**To be done**
From the matplotlib histogram tutorial below, quote word for word the passage that begins with "12. Adding Annotations" and ends with "str(int(count)), ha='center', color='black')".

11. Histogram with Custom Bin Ranges

You can specify custom bin edges by passing a list to the bins parameter. This gives you full control over the range and size of each bin.

# Custom bin ranges
custom_bins = [-3, -1, 0, 1, 3]

plt.figure(figsize=(8, 5))
plt.hist(data, bins=custom_bins, color='darkcyan', edgecolor='black')
plt.xlabel("Value")
plt.ylabel("Frequency")
plt.title("Histogram with Custom Bin Ranges")
plt.show()

In this example:

  • bins=custom_bins uses custom bin edges to define the bins.

12. Adding Annotations to a Histogram

Annotations help in displaying additional information, such as the count of each bin directly on the bars.

# Histogram with annotations
plt.figure(figsize=(8, 5))
counts, bins, patches = plt.hist(data, bins=30, color='royalblue', edgecolor='black')

# Annotate each bar with its count
for count, bin, patch in zip(counts, bins, patches):
    plt.text(bin + 0.1, count + 1, str(int(count)), ha='center', color='black')

plt.xlabel("Value")
plt.ylabel("Frequency")
plt.title("Histogram with Annotations")
plt.show()

In this example:

  • plt.text() places the count of each bin above the corresponding bar.

13. Histogram with a Legend

Adding a legend to a histogram helps when displaying multiple datasets or providing more context to a single histogram.

# Histogram with legend
plt.figure(figsize=(

8, 5))
plt.hist(data1, bins=30, color='skyblue', alpha=0.6, label="Dataset 1")
plt.hist(data2, bins=30, color='salmon', alpha=0.6, label="Dataset 2")
plt.xlabel("Value")
plt.ylabel("Frequency")
plt.title("Histogram with Legend")
plt.legend()
plt.show()

In this example:

  • plt.legend() provides a legend to differentiate between data1 and data2.

14. Multiple Histograms with Subplots

If you want to compare several histograms side by side, using subplots is an effective approach.

# Subplots for multiple histograms
fig, (ax1, ax2) = plt.subplots(1, 2, figsize=(12, 5))

# First histogram
ax1.hist(data1, bins=30, color='skyblue', edgecolor='black')
ax1.set_title("Histogram of Dataset 1")
ax1.set_xlabel("Value")
ax1.set_ylabel("Frequency")

# Second histogram
ax2.hist(data2, bins=30, color='salmon', edgecolor='black')

**Provided material**
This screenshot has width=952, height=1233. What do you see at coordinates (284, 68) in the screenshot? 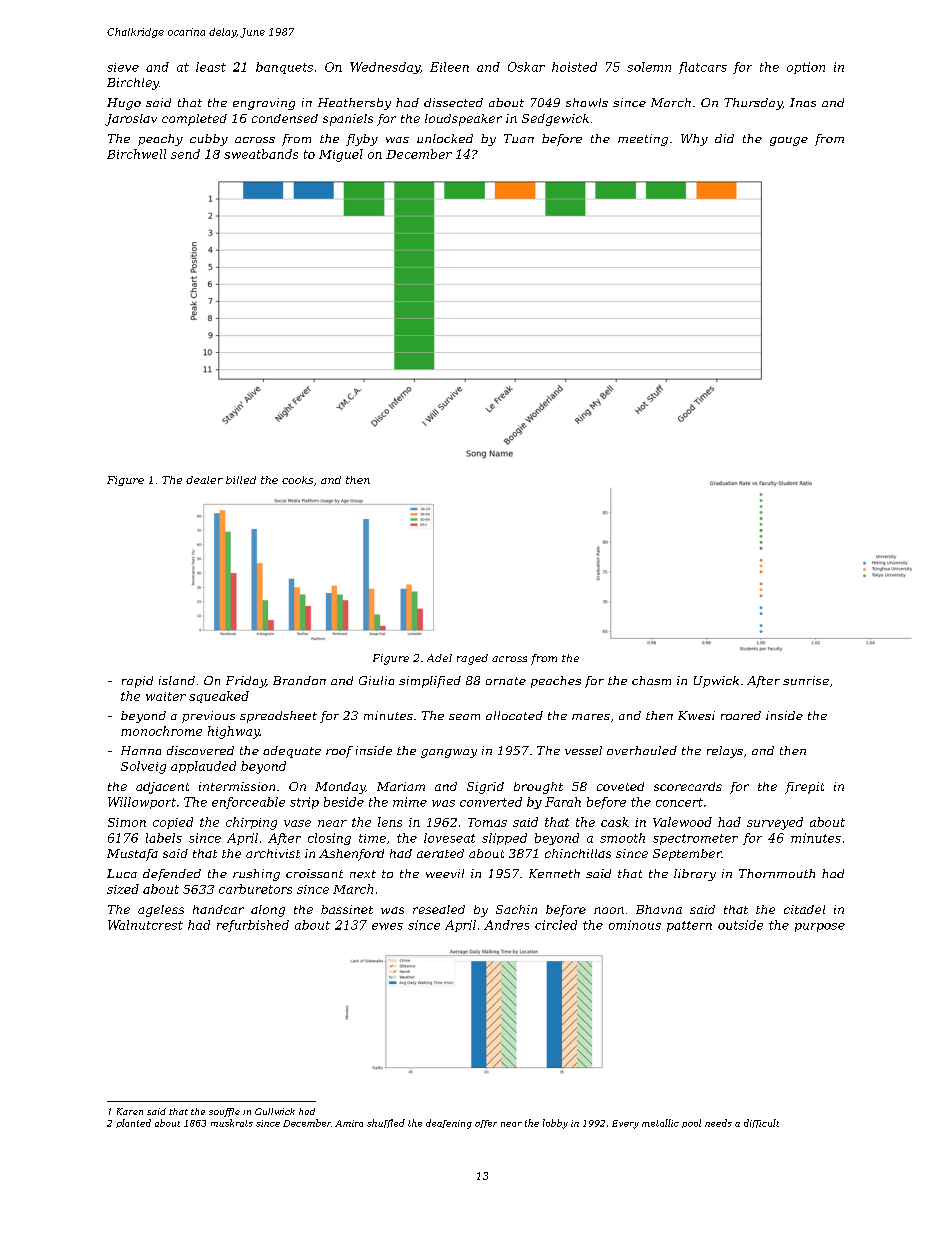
---
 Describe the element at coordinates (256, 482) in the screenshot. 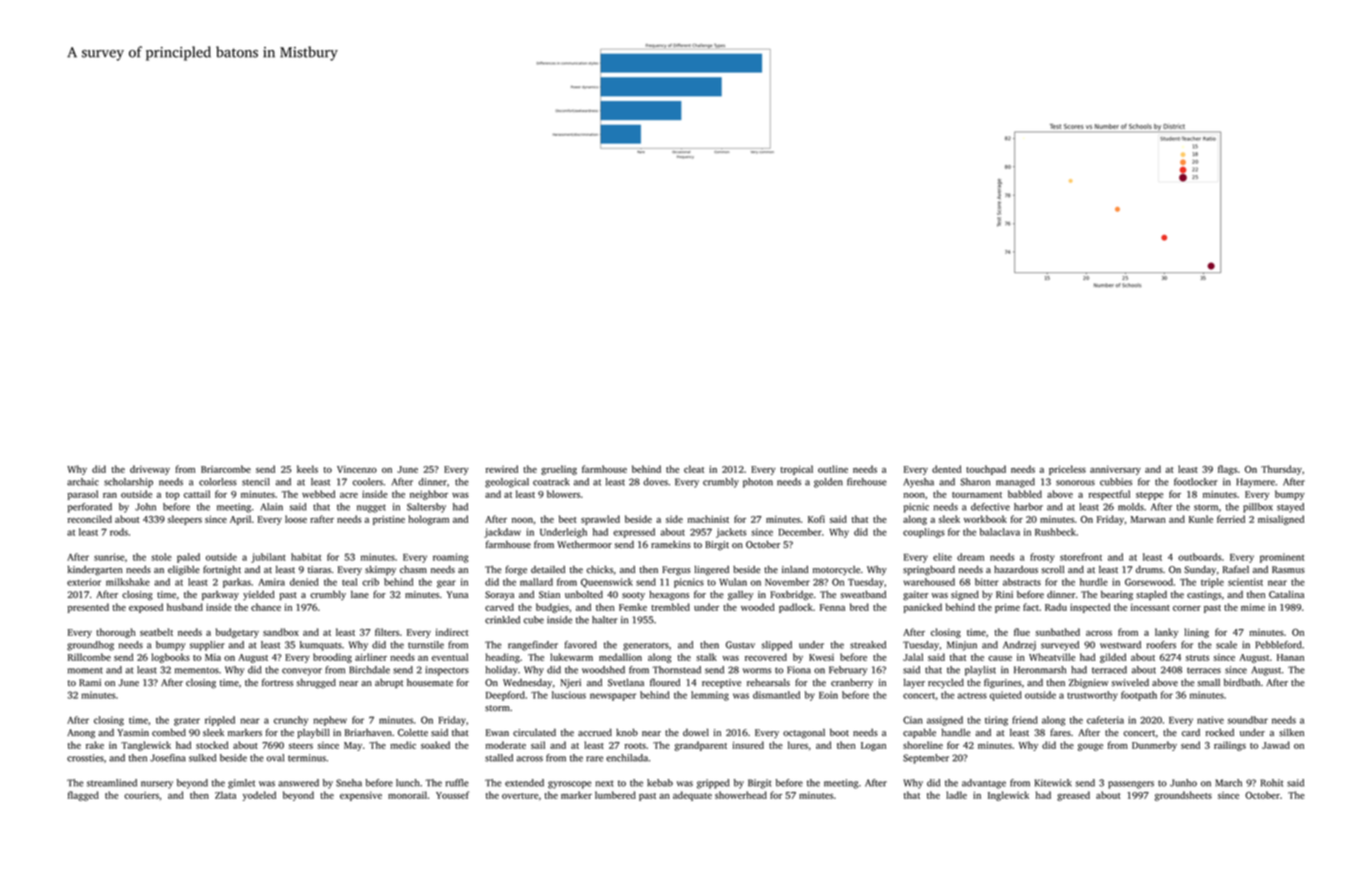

**The response**
12. Adding Annotations to a Histogram

Annotations help in displaying additional information, such as the count of each bin directly on the bars.

# Histogram with annotations
plt.figure(figsize=(8, 5))
counts, bins, patches = plt.hist(data, bins=30, color='royalblue', edgecolor='black')

# Annotate each bar with its count
for count, bin, patch in zip(counts, bins, patches):
    plt.text(bin + 0.1, count + 1, str(int(count)), ha='center', color='black')